START Available data

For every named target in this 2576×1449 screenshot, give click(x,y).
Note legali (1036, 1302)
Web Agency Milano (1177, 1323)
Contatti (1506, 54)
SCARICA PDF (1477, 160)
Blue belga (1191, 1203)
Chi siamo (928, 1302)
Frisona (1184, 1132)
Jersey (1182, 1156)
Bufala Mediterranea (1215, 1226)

END Available data

> **Your task**: Return the entries in full, keeping every line exactly as it is.

> **Completed exercise**:
For every named target in this 2576×1449 screenshot, give click(x,y).
Note legali (1036, 1302)
Web Agency Milano (1177, 1323)
Contatti (1506, 54)
SCARICA PDF (1477, 160)
Blue belga (1191, 1203)
Chi siamo (928, 1302)
Frisona (1184, 1132)
Jersey (1182, 1156)
Bufala Mediterranea (1215, 1226)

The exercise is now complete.